Q: And what will people find on that website Greg?
A: Well, basically it’s an assessment of your risk of osteoporosis, it takes into consideration your history, your current bone health, your risk factors and then it generates a report which can be discussed with your doctor. It’s a pretty good indication of where you’re at with regards to risk for future fractures and/or osteoporosis

Q: How often should people have a density check?
A: Well over the age of 70 you could look at maybe every 2 years and if you continue to see that your bone density is normal you could potentially wait five years after the age of 70. But if you have independent risk factors for osteoporosis you probably need to have it more often. But if you have any of the risk factors and if the bone density is in the range of either really concerning or dangerous then the bone density test should be repeated at least once a year.

Q: Are there things we should simply not do?
A: We do not necessarily consider climbing up a ladder or mountain with the risk of osteoporosis, though among the men there’s a significant risk for falling and killing yourself. But if one has a low bone density and fragility fracture, one needs to a fall so there are good common-sense measures like:

  • Doing high intensity weight bearing exercise to keep you balanced, and things to keep your muscle strength up.
  • Adequate dairy intake, where you can get adequate amount of calcium
  • Some potential arrangement in the house where you can have less chance of falling.

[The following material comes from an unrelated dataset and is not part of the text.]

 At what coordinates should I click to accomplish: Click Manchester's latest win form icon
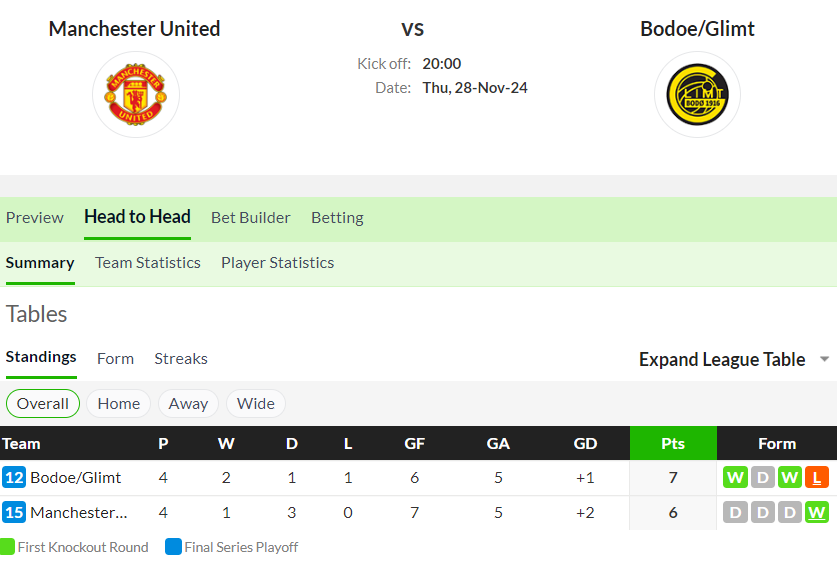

These are common-sense arrangements that one can do in order to avoid falling, and obviously once you have a fracture or once you’re diagnosed with osteoporosis I think we need to understand that calcium and vitamin D is not enough, exercise might not be enough. You need to actually seek a doctor’s opinions and potentially implement something pharmaceutical.

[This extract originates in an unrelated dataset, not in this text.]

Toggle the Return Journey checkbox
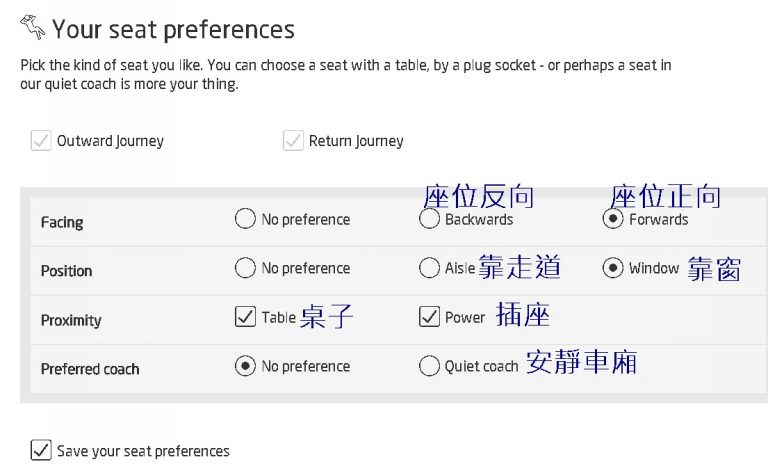click(x=293, y=140)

Q: Is osteoporosis more prevalent in men or women?
A: Well, it’s definitely more prevalent in women, certainly after the age of 50. Post-menopausal age women are more prone to osteoporosis because of the loss of oestrogen. Men are certainly not avoiding the issue with osteoporosis and broken bones, but it is less prevalent because it happens at a later stage in men compared to women.

Q: And what about diet? What’s number one in the shopping basket?
A: Well, if we talk about calcium, obviously a dietary intake of milk, yoghurt and cheese are all good.  You need to have at least three servings per day. It’s good to start exercise when you’re young and continue through your lifetime. And another factor, is an adequate amount of vitamin D which can be safe exposure to sunlight or taken as a supplement. All very important.

However, I need to stress that even with an appropriate amount of calcium and an appropriate amount of vitamin D and exercise, a lot of people will still develop osteoporosis because there are genetic factors that you can’t change (unless you want to change your parents)!

Obviously, it’s important to understand that osteoporosis is not just about calcium and vitamin D but also about the structure of your bones, it’s about childhood intake of protein and nutrients, and all of these factors play a role. So, it’s very important to assess the risk factors and make sure you actually seek advice from a doctor. This can be done very easily now because we have – we have solutions now. We have many good solutions that can reduce the risk of fracture between 30 – 70 per cent in people who either don’t have a fracture yet or already have a fracture but it would reduce the consequences of fracture.